Task brief: Find every line in the entries that holds the string "target" and report it.

Data for analysis:
--------------------
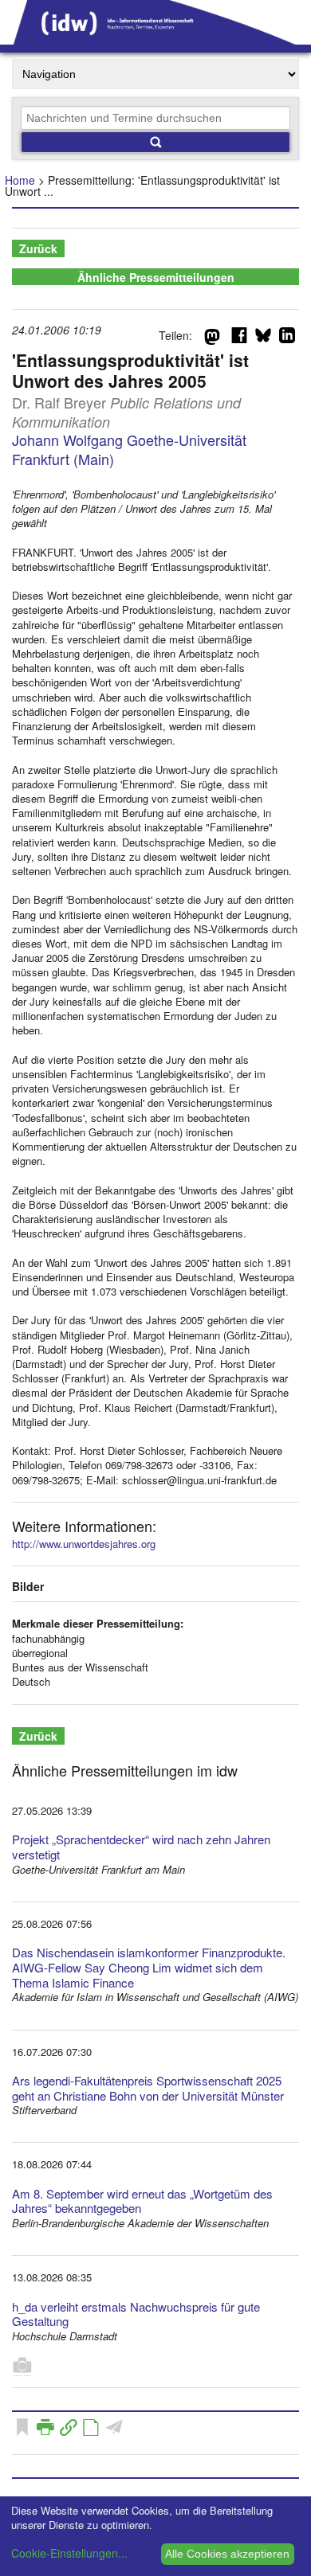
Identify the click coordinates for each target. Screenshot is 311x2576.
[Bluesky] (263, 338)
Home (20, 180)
--------------------
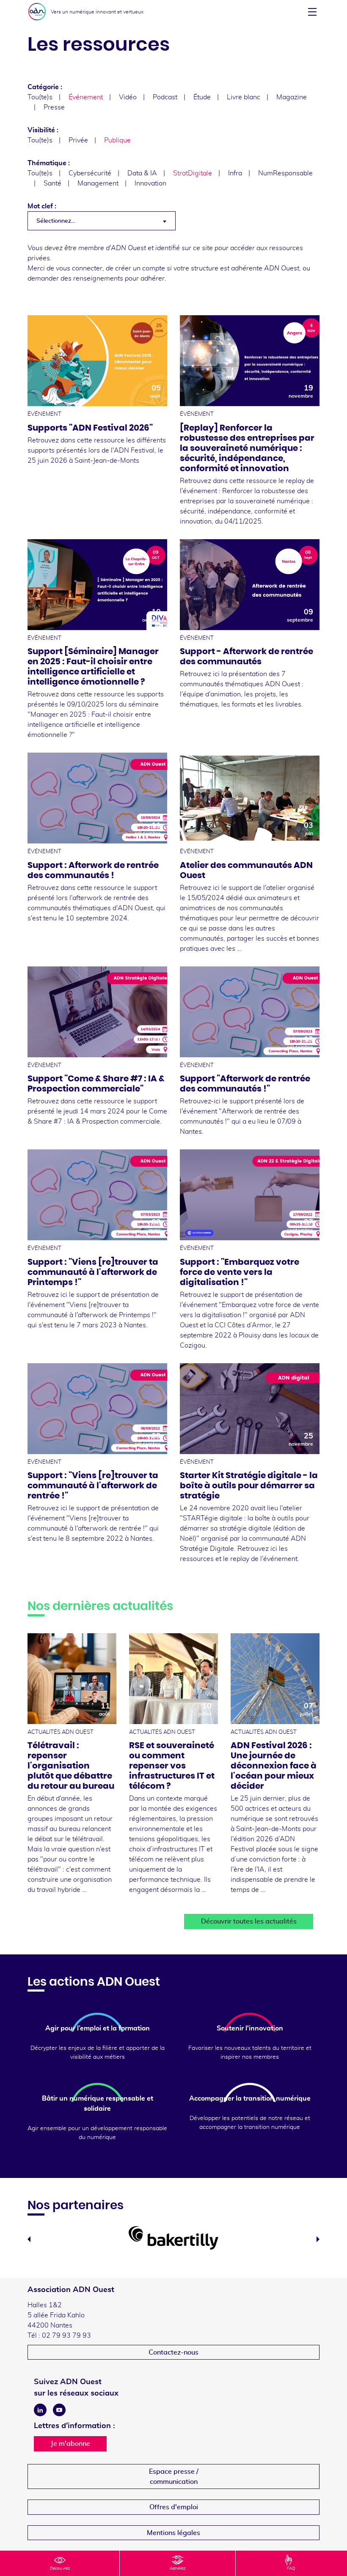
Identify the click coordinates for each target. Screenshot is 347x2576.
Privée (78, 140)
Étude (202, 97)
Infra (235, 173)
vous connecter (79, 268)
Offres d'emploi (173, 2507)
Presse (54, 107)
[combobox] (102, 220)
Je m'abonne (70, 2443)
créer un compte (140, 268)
--------------------
Answer space:
Identify the click coordinates for each target. Screenshot is 311x2576.
Identify the click coordinates for each target. Screenshot is 347x2576.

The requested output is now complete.